Activity: Each line from the one holding "You are a GUI" to the last line of the listing must be set down exactly. No pictures are to be included.

'''

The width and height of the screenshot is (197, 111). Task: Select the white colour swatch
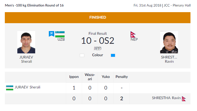(82, 55)
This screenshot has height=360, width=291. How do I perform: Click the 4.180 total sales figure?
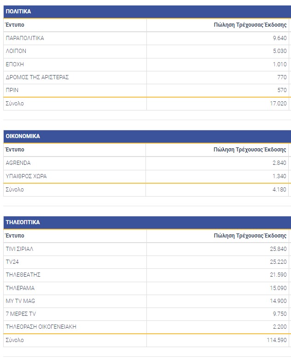(279, 190)

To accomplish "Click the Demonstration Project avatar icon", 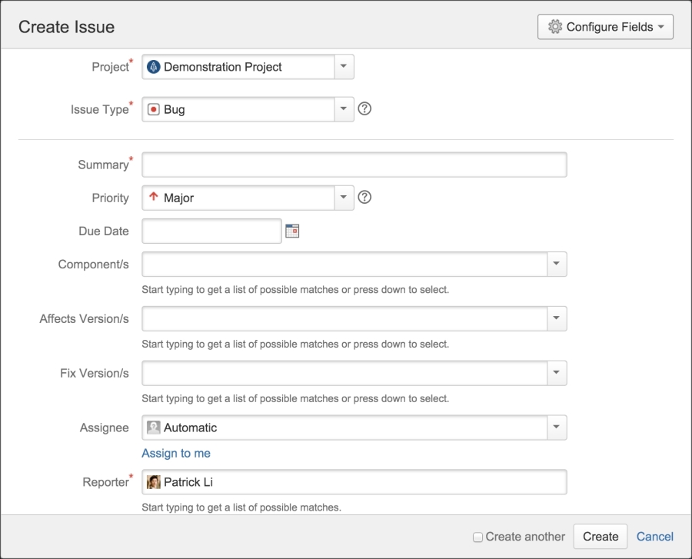I will (155, 66).
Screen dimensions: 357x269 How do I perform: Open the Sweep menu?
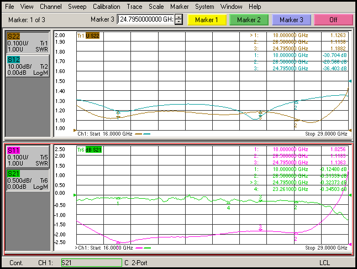tap(77, 7)
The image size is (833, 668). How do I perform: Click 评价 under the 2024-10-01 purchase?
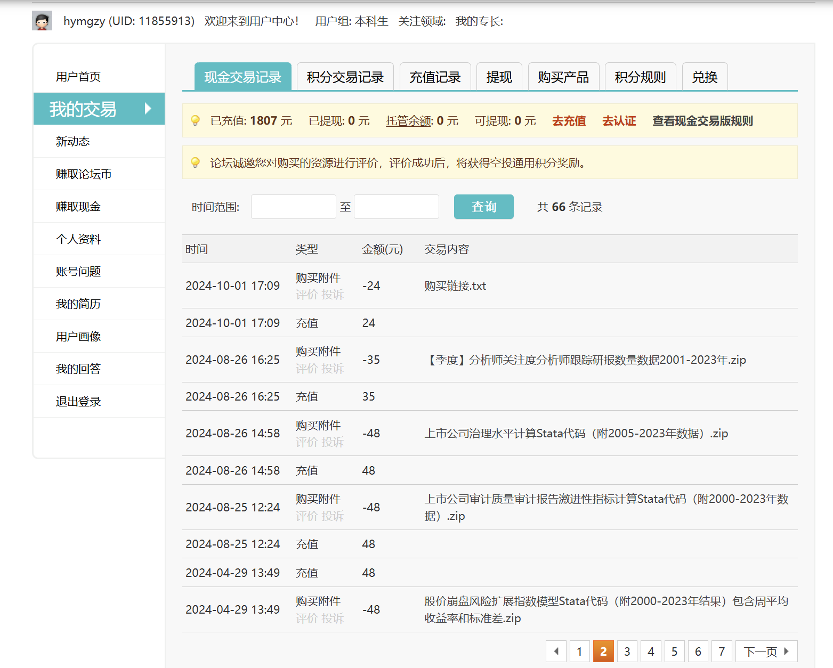(306, 295)
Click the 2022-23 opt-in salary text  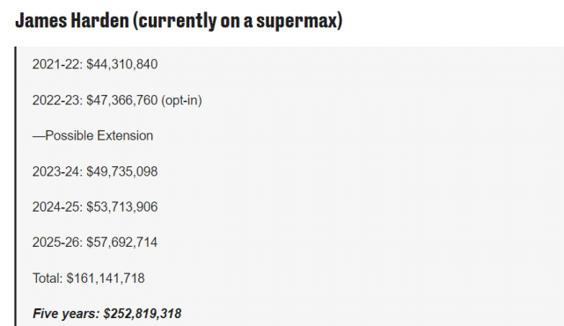point(117,100)
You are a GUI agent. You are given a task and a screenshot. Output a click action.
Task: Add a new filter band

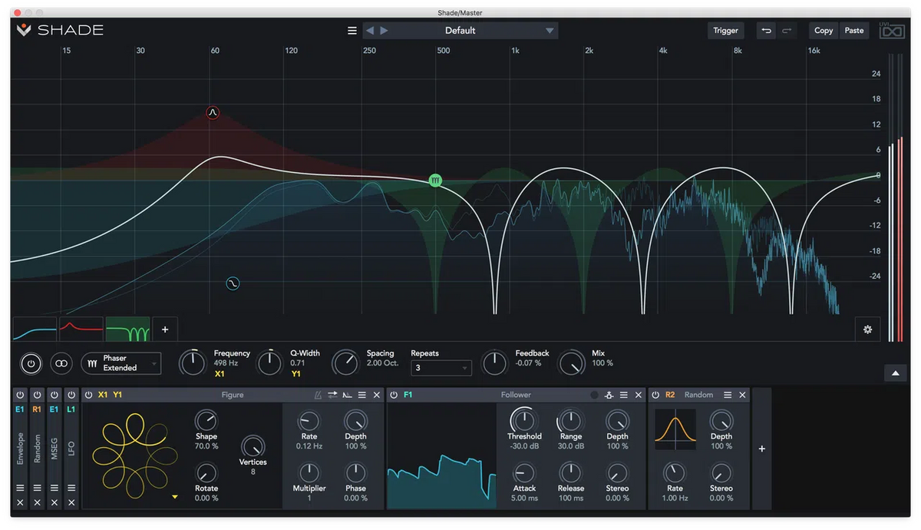coord(164,330)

'''

Result of the exercise:
You are a GUI agent. You are given a task and a screenshot. Output a click action.
Task: Add a new filter band

coord(164,330)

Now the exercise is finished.